Photos from inside the old vaults of one of Birmingham’s newly renovated historic buildings.
Photos by Cody Owens.
Renovations on the historic Federal Reserve Building in downtown Birmingham began in 2014 after Harbert Realty and Capstone Real Estate Investments decided to breathe new life into the building that was once a hub for economic activity in the city.
From 1927 until 2000 the bank was a key component for economic development in Birmingham, until the Federal Reserve Bank of Atlanta branch moved operations to Liberty Park, south of downtown.
In January the first tenants will begin to move into the third floor space, the first to be completed. Each floor will be leased separately, according to the developers. Weld was offered a tour of the newly finished —and, in some places, unfinished — building in the heart of Birmingham’s financial district.
In the subbasement, there is an old firing range that officials used to put to good use. The original sign still hangs above the area where officers would practice shooting targets 30 feet below ground.
Portions of the two-story vault, half of which is located underground, served as a temporary jail for inmates coming from the federal courthouse across Fifth Avenue North. A tunnel that runs under the street connecting the courthouse to the holding cells has since been walled off from the vaults.
Large windows overlook the federal courthouse across the street and offer similarly unique views of the city throughout the various spaces in the building.
The vault doors are so heavy that the foundation had to be reinforced beneath them. The developers were unable to remove them, so instead have repurposed them for the space.

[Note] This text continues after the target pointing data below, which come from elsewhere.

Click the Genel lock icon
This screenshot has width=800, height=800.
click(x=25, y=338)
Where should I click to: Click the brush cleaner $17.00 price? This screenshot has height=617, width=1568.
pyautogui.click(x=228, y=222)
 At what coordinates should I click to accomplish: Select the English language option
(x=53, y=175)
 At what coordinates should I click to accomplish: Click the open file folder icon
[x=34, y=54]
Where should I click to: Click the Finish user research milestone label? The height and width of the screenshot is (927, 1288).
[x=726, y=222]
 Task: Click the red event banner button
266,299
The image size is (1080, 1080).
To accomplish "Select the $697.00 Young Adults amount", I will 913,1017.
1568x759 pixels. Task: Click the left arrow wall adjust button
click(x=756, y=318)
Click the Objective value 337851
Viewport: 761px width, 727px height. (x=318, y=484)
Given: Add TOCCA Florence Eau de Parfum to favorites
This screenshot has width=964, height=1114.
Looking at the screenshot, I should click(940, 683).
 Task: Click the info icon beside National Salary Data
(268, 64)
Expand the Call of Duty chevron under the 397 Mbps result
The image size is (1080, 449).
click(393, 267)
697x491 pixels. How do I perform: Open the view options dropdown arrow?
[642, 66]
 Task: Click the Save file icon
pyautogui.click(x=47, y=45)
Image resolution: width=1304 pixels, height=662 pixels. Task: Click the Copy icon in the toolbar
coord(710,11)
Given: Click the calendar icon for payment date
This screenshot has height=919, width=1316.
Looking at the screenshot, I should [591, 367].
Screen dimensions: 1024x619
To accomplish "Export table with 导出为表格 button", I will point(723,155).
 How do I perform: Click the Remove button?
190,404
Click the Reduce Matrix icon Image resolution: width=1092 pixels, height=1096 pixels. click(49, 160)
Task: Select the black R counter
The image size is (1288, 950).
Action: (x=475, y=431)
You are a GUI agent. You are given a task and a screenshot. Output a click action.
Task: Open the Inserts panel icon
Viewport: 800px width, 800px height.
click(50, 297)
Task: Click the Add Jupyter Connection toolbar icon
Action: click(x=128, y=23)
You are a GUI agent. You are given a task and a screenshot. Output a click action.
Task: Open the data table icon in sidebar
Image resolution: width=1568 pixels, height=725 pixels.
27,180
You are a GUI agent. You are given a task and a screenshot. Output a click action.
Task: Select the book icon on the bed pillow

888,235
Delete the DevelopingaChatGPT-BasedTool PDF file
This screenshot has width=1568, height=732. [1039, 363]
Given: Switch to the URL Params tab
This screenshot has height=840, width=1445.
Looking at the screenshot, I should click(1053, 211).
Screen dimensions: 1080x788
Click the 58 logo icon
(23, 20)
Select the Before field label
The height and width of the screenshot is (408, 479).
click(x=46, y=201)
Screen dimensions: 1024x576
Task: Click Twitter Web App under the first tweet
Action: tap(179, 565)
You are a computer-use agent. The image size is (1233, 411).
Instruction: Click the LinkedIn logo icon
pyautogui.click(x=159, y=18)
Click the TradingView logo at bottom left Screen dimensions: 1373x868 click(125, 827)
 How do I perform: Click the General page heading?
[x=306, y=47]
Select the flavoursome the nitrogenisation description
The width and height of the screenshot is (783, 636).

On the first floor, one of the old vaults has been converted into a bathroom for the restaurant, Urban Cookhouse, and other tenants that will eventually occupy the space.
The original doors leading to the ramp where money trucks would drive from the street to the bank’s vaults are still in place. The developer decided to refinish them, much like other historical components of the property, as opposed to replacing them.
The original atrium was three stories tall but had been redone at some point, walling off the top two floors from the one below. The space will now serve as an office.